## ABOUT THIS TASK:
Which lines of the data contain the string "Toggle"? Copy every one.

----- RECORDS SUPPLIED

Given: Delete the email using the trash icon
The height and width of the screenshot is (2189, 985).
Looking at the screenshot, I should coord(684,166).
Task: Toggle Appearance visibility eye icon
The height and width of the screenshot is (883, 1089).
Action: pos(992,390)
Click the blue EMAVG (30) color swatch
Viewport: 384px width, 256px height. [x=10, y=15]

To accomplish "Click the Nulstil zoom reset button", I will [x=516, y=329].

----------
----- RECORDS SUPPLIED

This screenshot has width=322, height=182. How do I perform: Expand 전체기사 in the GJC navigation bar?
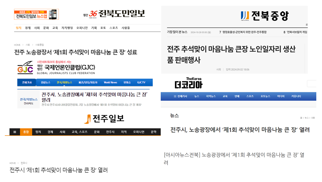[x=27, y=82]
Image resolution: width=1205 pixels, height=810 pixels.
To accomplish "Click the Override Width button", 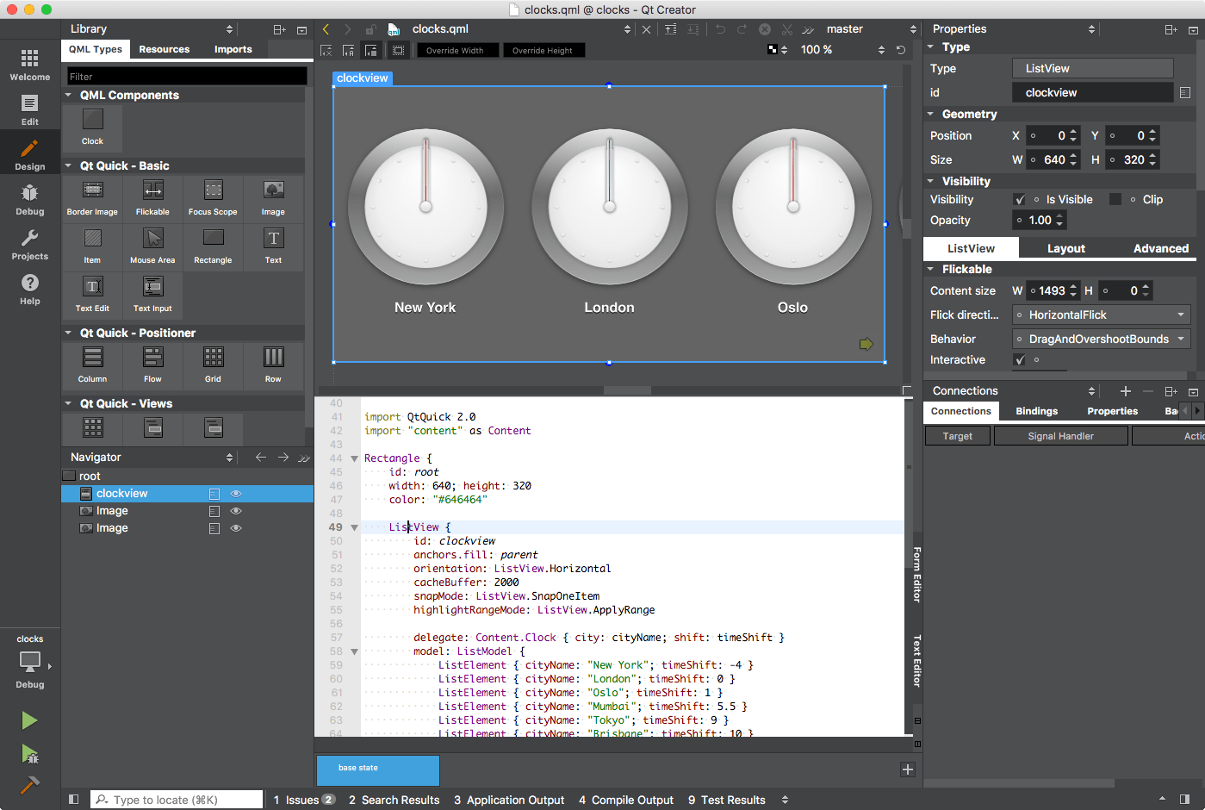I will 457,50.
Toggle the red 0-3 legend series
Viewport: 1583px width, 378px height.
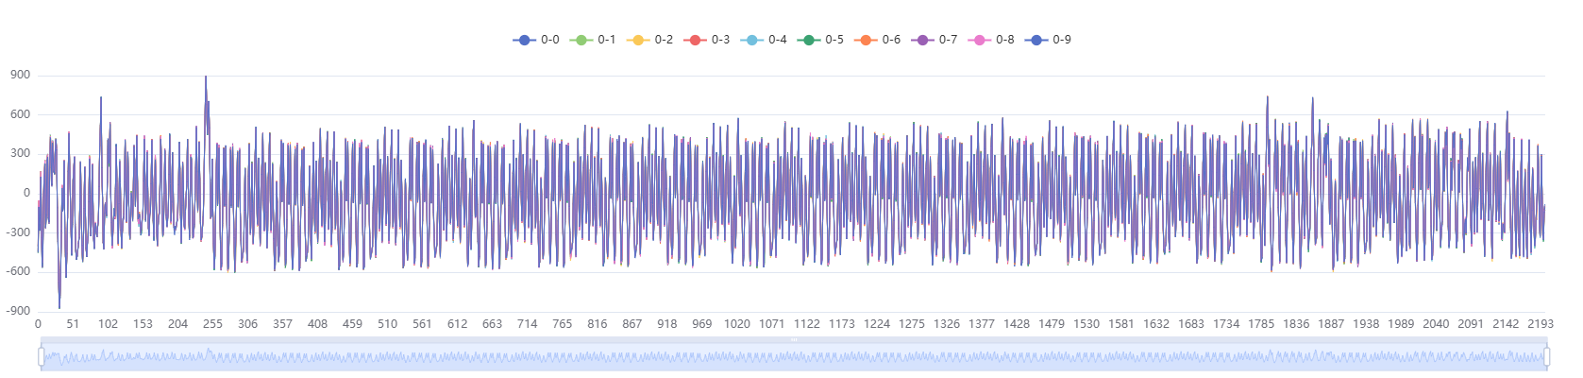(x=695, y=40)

----------

## TASK ANSWER:
Task: Toggle Appearance visibility eye icon
Toggle the red 0-3 legend series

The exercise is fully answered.